*Extracted text*:
>> START
Noel has roots in Chattanooga and on Lookout Mountain, and after spending four years in Colorado, the couple returned to the mountain. Currently, they are caretakers for a nearby property, and they’ve been familiar with the Ragged Oak property for a while. 

Photos courtesy of Stephen Bontekoe – Until recently, this property on Durham Road was filled with trash.

Once a part of the Durham Mines, the property served as an unofficial town dump for a number of years. Noel explained, “When this was the coal mine, part of it may have also been used as a convict cemetery. Then, it became a de facto dumping site. For the last 100 years, it’s not been well cared for.”

The Durants once hoped to purchase a completed dream home and property, but now, they are working to create such a place from the ground up. In Erin’s words, “We spent years looking for the perfect farm, something picturesque with rich soil and a classic farmhouse, but we never found it. Our attitude shifted, and now we want to raise our boys with the perspective of making a place better and watching it be restored. Instead of looking for the most beautiful place you could possibly find, what could it look like to take a place that isn’t so beautiful and make it better?”

Noel works for Trust for Public Land (a conservation non-profit), he and Erin studied natural resources at Clemson, and both have worked on organic farms, so appreciation of nature is a significant part of their lives.

The Durants were surprised to find that even with its history as a mine, the property’s soil is not contaminated. They worked with the UGA extension office to get a soil test, but even after receiving positive results, Erin worried that nothing would grow. They used chicken litter and leaf mulch to provide nutrients, and now, they’ve harvested over 200 pumpkins in their first season.

The couple plans to raise their two sons, Lachlan and Palmer, on this land once they’ve built a home. Erin said, “We’ll probably never have a mature shade tree in our yard, but we’ll get to watch trees that we plant grow and watch the soil improve over time. It’s a practice in optimism. It’s an attitude we’d like to pass onto our kids.”

When the Durants first bought the property, trenches, pits, and barbed wire shaped the land. With help from their friends at Hartwood Land Management, they had the land graded, beginning to prepare their future home site.

Photo by Lydia Berglar – In early September, when the growing season was nearly complete, several Magic Cushaws, Seminoles, and Cinnamon Girl pumpkins (shown here) waited to be harvested.

As to why they chose to grow pumpkins, Noel explained, “I worked on a wildland fire crew out west, and one of my friends on the crew paid for his college education through a pumpkin patch. He had many acres of pumpkins.” Noel and Erin laughed, “We’re not going to pay for our boys’ college educations through these pumpkins.”

Noel continued, “It feels like a very visible and visceral fruit of the land. Pumpkins are a reason to gather and have a farm stand and bring people out here.” Erin added, “It’s like celebrating a whole season. Just the thought of a pumpkin patch makes you feel happy.”

They planted seeds for twelve varieties of heirloom pumpkins in June, harvesting roughly 15-20 of each variety in August. Choosing a variety of shapes, sizes, and colors, the Durants opted for pumpkins that go beyond the typical orange jack-o-lantern style. While all can be used for carving, cooking, or decoration, Erin noted that one in particular, the Winter Luxury, has an amazing flavor and smooth, velvety flesh.
>> END
*Dataset extract*:
>> START
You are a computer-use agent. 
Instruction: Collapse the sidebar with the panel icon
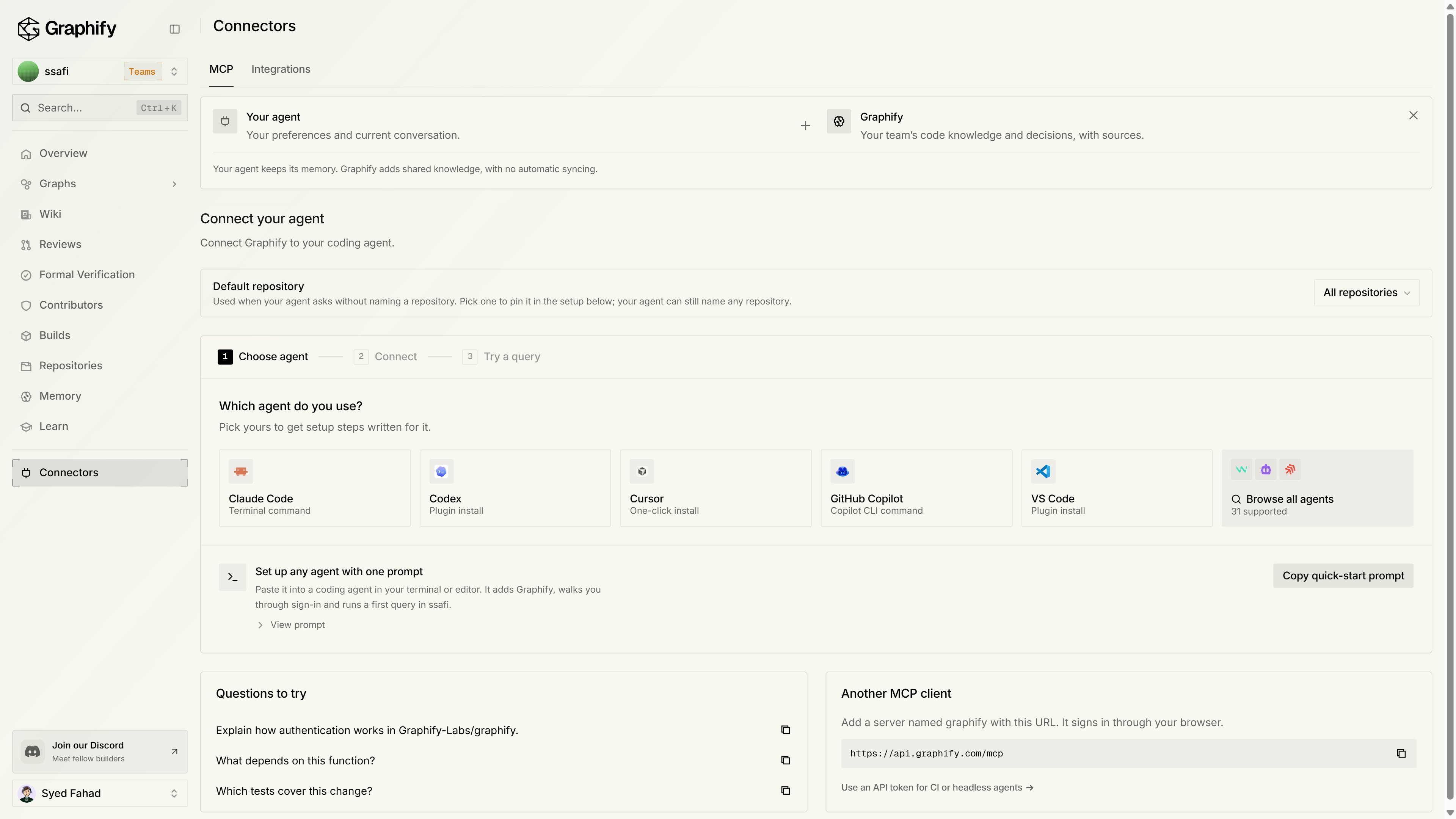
>> END
*Instructions for the task*: List every pumpkin variety named in the article above about the Durants' Durham Road property.

*Written reply*: Magic Cushaws, Seminoles, Cinnamon Girl, Winter Luxury